Christopher Landon returns with another genre mash up that doesn't necessarily work
Christopher Landon has emerged as a curious director specializing in a kind of genre-mash. Having begun his directing career in such franchises as the Paranormal Activity films, Landon dug down in the horror genre and broke out onto film fans’ radar with Happy Death Day (2017), which meshed the time-loop concept with that of the slasher. The film proved to be incredibly enjoyable, mostly by satirizing the different tropes from both genres. The film was so successful it garnered an unnecessary sequel in Happy Death Day 2 (2019). Thankfully, Landon is leaving the Death Day Films and is back with a new original take, mixing the body-switching concept with the slasher in Freaky (2020).
Freaky is the story of a shy high school girl named Millie (Kathryn Newton), who when attacked by a serial killer (Vince Vaughn) using an ancient Aztec knife, a strange curse makes the two characters switch bodies. Thus Millie as the serial killer must try and prove she’s innocent or else to find a way to switch back to her body, before the serial killer wreaks carnage using his new disguise.
The title and subsequent in-movie text fonts and color-schemes are clearly making references to Freaky Friday (1976) and Friday the 13th (1980), no doubt the filmmakers would have liked to call their film Freaky Friday the 13th as an homage to both of their source materials (in fact that was the original title of the film before it was changed for unknown reasons). Landon certainly indulges in more direct references to his inspirations than in the Death Day films, making obvious nods to Jason Voorhees with his serial killer wearing a hockey mask, or to Halloween (1978) with certain kills and even the use of a celebrity Halloween mask on the killer. These nods prove to be fun to a certain extent, but after a while you realize that Landon is not so much satirizing these genre flicks as he is copying them.
Freaky does attempt to set its filmic world in modern times, using a more tongue-in-cheek tone, and including a more diverse array of characters than slashers usually do. However, the comedic elements seem to be slightly restricted by the fact that the body-swap genre doesn’t mix as intriguingly with the slasher as the time loop did. Happy Death Day was enhanced by having our character die at the hands of our killer multiple times before she pieces the mystery together, always waking up at the start of the same day. In Freaky the genre mash seems to restrict our characters and potentially original situations. Instead, Landon gets hung up on stale character development regarding Millie’s dead father, which is so poorly written, the dialogue feels written by a robot.
Landon’s forte has never been in providing an emotional dimension to his stories. The romance in Happy Death Day was not very believable and yet viewers went along with it thanks to the fun aspects of the rest of the film. In Freaky the more entertaining aspects come only in short-spurts before the pace is ground to a halt as Landon attempts to craft character moments. The result is a rather slow film to watch, which sticks close to tired tropes of its genres instead of ridiculing them as viewers would want.

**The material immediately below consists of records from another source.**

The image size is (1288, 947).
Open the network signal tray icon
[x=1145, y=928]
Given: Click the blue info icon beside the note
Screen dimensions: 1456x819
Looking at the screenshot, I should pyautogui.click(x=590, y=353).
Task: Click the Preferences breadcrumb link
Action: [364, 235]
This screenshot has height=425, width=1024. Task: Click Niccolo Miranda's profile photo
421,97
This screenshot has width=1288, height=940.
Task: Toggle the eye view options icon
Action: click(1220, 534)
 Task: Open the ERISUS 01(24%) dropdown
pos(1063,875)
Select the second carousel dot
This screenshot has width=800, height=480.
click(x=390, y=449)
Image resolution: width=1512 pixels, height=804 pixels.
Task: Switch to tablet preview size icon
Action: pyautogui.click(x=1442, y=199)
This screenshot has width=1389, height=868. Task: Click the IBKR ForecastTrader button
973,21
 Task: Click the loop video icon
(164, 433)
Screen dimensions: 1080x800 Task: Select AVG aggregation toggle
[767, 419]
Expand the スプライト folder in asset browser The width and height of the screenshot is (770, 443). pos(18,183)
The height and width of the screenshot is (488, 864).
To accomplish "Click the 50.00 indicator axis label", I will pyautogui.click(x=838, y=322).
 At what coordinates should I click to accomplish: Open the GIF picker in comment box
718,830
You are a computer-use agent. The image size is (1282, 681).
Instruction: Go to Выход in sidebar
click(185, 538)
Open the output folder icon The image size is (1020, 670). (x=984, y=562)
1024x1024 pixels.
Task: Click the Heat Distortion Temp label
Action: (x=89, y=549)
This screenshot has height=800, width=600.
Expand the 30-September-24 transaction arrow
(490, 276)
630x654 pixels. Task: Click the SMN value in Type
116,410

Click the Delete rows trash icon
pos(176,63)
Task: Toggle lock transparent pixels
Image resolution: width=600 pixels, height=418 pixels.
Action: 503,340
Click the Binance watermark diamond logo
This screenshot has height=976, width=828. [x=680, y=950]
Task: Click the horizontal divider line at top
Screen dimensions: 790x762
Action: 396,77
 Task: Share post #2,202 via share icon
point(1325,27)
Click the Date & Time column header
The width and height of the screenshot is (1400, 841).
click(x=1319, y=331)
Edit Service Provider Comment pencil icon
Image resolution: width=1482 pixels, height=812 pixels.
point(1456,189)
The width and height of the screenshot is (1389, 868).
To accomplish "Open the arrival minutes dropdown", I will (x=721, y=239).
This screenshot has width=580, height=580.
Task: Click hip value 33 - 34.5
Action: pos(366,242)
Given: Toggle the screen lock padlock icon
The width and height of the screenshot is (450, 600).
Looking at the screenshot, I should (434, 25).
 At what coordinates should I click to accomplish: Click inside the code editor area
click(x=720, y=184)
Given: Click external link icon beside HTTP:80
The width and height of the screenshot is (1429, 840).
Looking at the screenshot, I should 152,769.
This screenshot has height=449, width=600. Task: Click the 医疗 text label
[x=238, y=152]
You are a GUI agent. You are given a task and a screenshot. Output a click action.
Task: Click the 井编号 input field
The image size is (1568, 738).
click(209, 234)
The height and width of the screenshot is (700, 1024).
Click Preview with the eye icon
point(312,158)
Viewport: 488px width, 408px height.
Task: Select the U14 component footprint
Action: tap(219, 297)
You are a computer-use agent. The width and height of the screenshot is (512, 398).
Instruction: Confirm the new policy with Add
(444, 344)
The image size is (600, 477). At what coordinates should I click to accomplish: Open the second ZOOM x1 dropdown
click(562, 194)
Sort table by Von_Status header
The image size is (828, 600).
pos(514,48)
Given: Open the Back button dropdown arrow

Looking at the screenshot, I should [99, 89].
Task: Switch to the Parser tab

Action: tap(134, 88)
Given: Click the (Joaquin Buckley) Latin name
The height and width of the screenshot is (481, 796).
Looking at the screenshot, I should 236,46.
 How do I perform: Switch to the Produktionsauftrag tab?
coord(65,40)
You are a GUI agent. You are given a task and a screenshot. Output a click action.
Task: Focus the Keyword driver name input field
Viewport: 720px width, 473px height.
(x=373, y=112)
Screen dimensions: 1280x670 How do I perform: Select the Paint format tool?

The film is able to cast two great performers for the body-switching roles. Kathryn Newton gets her most high-profile role yet, after bit parts in Big Little Lies (2017-2019) and Pokémon Detective Pikachu (2019). I’m glad to see that the young American actress has more range and capabilities to share onscreen and I look forward to seeing further work from her. She was certainly able to sell the shyness of her character at first and then embody the cool indifference of the killer. Vince Vaughn was also incredible, proving to be the essential comedic element when he has to perform as Millie. Vaughn committed himself surprisingly to the role, proving that he is capable of more other than his signature deadpan delivery. I would wager to say that this role is perhaps the best comedic acting from Vaughn in his career.
In the end, Landon’s twist and mixes of genres stumbles with Freaky. His concept is original enough, but he isn’t able to expand or connect the strengths of each genre or propose comedic commentary as he did with Happy Death Day. The result is a slightly more predictable and slower film, which is slightly enhanced by some strong leads.